The mortal circuit of accumulation-exploitation-exclusion

One new structural dimension of 21st century global capitalism is the dramatic expansion of the global superfluous population – that portion marginalised and locked out of productive participation in the capitalist economy and constituting some 1/3rd of humanity. The need to assure the social control of this mass of humanity living in a planet of slums gives a powerful impetus to neo-fascist projects and facilitates the transition from social welfare to social control – otherwise known as „police states“. This system becomes ever more violent.

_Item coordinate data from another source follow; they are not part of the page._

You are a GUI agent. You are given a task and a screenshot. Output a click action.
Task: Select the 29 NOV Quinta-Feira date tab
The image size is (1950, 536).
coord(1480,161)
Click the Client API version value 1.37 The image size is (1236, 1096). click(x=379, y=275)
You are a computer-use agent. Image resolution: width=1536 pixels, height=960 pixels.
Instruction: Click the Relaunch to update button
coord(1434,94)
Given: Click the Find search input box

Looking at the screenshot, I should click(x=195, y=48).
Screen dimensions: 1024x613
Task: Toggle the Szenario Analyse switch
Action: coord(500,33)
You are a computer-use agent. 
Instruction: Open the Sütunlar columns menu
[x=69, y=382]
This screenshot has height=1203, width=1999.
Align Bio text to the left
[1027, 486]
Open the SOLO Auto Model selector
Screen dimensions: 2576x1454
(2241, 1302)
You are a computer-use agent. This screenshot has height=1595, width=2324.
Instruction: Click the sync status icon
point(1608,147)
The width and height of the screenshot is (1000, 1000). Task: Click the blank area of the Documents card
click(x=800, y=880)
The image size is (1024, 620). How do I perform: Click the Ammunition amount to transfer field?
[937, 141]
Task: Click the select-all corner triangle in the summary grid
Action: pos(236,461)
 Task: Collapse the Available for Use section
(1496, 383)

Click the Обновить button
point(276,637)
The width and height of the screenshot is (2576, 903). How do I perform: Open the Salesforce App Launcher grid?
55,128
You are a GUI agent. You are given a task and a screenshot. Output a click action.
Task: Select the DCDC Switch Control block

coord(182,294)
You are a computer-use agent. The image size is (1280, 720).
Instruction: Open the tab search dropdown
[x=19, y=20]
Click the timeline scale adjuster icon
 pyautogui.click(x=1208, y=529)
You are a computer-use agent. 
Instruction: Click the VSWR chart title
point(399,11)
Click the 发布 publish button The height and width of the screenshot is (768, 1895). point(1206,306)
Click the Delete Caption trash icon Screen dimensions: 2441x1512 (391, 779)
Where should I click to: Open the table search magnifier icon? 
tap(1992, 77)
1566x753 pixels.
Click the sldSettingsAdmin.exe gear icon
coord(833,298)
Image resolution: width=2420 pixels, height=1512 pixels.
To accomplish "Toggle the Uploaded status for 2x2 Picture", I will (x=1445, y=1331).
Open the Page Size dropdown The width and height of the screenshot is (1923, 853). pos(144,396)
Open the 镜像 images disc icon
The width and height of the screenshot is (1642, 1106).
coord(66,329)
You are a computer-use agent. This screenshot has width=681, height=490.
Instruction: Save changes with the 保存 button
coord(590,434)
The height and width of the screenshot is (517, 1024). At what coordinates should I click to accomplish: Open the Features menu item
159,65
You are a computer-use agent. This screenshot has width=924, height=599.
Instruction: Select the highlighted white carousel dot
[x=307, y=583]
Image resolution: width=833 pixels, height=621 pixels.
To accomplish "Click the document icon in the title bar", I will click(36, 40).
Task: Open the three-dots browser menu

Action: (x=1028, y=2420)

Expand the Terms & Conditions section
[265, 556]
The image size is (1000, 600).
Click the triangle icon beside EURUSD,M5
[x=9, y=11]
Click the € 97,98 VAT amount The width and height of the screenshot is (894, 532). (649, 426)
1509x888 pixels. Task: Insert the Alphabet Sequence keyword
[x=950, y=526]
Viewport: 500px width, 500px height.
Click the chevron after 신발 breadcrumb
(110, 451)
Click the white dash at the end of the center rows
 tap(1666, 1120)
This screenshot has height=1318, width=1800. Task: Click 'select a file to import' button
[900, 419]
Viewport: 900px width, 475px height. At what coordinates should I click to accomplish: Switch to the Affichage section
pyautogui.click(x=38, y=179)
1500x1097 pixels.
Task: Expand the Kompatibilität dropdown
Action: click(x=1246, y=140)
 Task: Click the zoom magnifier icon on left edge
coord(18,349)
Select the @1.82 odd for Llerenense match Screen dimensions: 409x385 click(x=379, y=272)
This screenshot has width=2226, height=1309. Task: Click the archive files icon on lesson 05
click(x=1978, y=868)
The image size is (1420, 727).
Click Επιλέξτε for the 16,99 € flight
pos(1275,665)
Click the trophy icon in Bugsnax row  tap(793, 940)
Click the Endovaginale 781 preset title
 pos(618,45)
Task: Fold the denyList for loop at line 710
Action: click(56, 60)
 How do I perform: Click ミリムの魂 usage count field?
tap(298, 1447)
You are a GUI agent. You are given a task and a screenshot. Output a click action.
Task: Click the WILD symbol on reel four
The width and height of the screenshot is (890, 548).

Theoretically stated – under the conditions of capitalist globalisation – the state’s contradictory functions of accumulation and legitimation cannot both be met. The economic crisis intensifies the problem of legitimation for dominant groups so that accumulation crises, such as the present one, generate social conflicts and appear as spiralling political crises. In essence, the state’s ability to function as a „factor of cohesion“ within the social order breaks down to the extent that capitalist globalisation and the logic of accumulation or commodification penetrates every aspect of life, so that „cohesion“ requires more and more social control.

Displacement and exclusion has accelerated since 2008. The system has abandoned broad sectors of humanity, who are caught in a deadly circuit of accumulation-exploitation-exclusion. The system does not even attempt to incorporate this surplus population, but rather tries to isolate and neutralise its real or potential rebellion, criminalising the poor and the dispossessed, with tendencies towards genocide in some cases.